• _Exercise objective_:
Please rewrite only the listing lines from the line with "Task: Open the settings gear in left sidebar" to the line with "tap(525, 833)", changing "category tag" to "category chip" and leaving everything else as it is.
* BEGIN *
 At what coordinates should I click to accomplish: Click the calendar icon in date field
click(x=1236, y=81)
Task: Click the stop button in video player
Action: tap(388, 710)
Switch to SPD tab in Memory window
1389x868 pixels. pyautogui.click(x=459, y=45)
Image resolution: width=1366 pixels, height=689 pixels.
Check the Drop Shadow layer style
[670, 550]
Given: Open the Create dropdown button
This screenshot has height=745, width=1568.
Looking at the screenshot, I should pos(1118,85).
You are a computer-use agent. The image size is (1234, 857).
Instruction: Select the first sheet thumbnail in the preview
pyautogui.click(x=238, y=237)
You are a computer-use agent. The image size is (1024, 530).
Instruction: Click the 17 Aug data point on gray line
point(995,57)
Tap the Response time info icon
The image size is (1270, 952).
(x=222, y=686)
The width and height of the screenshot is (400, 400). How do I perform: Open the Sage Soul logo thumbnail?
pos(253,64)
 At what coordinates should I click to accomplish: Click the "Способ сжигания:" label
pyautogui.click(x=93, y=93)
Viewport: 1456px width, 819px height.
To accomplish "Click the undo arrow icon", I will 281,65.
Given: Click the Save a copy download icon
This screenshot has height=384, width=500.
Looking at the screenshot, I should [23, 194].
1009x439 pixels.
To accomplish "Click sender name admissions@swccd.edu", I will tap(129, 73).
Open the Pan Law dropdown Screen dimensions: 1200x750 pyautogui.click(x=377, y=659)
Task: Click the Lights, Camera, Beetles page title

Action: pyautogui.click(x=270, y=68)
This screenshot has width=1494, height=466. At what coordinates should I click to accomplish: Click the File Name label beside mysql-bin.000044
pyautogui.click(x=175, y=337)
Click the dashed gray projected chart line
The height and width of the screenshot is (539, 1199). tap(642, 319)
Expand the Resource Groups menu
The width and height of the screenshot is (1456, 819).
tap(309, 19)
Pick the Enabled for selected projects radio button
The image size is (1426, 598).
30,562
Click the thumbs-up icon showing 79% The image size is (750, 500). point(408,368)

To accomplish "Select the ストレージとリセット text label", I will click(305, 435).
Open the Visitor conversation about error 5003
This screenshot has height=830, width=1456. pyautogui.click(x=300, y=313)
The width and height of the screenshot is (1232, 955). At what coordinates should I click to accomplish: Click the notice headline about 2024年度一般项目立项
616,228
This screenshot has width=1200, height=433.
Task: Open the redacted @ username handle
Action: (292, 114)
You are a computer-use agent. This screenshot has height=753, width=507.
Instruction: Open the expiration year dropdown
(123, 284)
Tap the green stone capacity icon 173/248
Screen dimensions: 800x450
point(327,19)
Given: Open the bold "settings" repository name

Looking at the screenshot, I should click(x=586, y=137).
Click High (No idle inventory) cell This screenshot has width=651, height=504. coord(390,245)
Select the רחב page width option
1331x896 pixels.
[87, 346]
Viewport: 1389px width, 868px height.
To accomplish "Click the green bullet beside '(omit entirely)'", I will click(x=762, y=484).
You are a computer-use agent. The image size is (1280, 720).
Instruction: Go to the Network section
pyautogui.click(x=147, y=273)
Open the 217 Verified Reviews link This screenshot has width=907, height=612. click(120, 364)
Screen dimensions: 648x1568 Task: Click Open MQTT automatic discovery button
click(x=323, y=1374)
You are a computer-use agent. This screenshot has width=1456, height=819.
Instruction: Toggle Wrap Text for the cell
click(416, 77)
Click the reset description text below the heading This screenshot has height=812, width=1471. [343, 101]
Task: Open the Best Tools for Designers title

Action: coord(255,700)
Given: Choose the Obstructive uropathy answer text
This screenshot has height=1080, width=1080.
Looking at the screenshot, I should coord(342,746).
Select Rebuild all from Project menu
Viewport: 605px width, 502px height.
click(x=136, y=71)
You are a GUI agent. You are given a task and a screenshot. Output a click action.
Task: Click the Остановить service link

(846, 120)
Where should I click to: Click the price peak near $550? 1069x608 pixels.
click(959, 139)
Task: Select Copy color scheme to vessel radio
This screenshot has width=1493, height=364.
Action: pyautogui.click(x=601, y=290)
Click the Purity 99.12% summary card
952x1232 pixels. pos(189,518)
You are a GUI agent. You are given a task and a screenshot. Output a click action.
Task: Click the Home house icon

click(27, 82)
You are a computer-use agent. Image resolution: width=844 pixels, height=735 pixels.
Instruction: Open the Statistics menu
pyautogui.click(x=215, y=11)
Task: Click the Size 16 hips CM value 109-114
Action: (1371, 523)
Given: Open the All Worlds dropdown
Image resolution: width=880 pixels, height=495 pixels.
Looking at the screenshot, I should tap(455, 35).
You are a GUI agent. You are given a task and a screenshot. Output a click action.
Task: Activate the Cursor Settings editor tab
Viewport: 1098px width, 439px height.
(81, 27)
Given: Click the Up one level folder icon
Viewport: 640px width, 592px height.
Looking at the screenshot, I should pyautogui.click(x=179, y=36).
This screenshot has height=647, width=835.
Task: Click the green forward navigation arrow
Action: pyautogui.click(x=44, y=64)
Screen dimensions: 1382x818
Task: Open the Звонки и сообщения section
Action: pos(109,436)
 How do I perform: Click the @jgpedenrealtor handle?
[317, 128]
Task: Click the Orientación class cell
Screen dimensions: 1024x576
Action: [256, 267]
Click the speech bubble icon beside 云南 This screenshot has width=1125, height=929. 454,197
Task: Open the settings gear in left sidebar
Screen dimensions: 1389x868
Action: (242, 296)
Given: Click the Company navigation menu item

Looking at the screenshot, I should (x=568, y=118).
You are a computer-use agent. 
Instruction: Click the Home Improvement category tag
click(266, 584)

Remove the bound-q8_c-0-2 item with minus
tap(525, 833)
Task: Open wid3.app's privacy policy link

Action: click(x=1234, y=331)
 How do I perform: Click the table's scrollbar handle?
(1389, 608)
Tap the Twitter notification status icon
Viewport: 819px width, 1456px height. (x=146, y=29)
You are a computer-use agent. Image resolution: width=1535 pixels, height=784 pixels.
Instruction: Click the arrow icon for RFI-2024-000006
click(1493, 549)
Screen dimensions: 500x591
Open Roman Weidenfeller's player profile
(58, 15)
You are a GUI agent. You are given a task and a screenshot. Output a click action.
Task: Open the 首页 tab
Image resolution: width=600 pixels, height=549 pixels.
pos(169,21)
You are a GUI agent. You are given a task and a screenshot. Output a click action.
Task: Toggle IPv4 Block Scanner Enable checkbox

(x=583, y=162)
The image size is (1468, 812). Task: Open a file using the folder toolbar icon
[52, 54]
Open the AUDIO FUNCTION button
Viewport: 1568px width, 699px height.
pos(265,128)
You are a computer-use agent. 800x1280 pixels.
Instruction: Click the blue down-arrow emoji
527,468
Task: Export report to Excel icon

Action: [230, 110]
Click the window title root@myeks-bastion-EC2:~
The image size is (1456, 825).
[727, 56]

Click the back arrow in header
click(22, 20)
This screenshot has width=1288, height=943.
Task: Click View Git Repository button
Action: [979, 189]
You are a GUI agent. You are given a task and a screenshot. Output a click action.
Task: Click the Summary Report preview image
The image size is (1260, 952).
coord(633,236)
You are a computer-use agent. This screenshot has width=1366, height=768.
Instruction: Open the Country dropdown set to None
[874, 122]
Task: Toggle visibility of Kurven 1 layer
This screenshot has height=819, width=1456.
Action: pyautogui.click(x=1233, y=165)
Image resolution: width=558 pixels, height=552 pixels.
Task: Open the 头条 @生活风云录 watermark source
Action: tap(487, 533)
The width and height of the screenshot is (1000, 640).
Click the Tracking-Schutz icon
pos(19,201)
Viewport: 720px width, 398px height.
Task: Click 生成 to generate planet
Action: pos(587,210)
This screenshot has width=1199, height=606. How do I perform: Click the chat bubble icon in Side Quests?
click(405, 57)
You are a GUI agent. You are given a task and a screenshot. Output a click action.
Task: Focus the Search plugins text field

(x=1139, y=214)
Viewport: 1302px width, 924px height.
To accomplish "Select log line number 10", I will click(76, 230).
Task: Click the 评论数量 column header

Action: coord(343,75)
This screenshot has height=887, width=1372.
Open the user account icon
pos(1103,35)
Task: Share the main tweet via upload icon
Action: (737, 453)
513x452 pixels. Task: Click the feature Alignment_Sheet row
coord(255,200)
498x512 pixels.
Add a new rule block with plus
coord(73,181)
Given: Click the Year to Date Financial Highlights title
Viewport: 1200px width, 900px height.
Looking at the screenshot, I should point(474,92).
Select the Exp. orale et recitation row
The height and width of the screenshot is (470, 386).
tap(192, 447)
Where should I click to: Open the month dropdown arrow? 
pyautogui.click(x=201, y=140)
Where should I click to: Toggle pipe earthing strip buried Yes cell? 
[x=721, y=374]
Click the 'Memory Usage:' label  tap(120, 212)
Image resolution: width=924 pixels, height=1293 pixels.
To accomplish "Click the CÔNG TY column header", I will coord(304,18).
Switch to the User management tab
* END *
• _Answer to this task_:
Task: Open the settings gear in left sidebar
Screen dimensions: 1389x868
Action: (242, 296)
Given: Click the Company navigation menu item

Looking at the screenshot, I should (x=568, y=118).
You are a computer-use agent. 
Instruction: Click the Home Improvement category chip
click(266, 584)

Remove the bound-q8_c-0-2 item with minus
tap(525, 833)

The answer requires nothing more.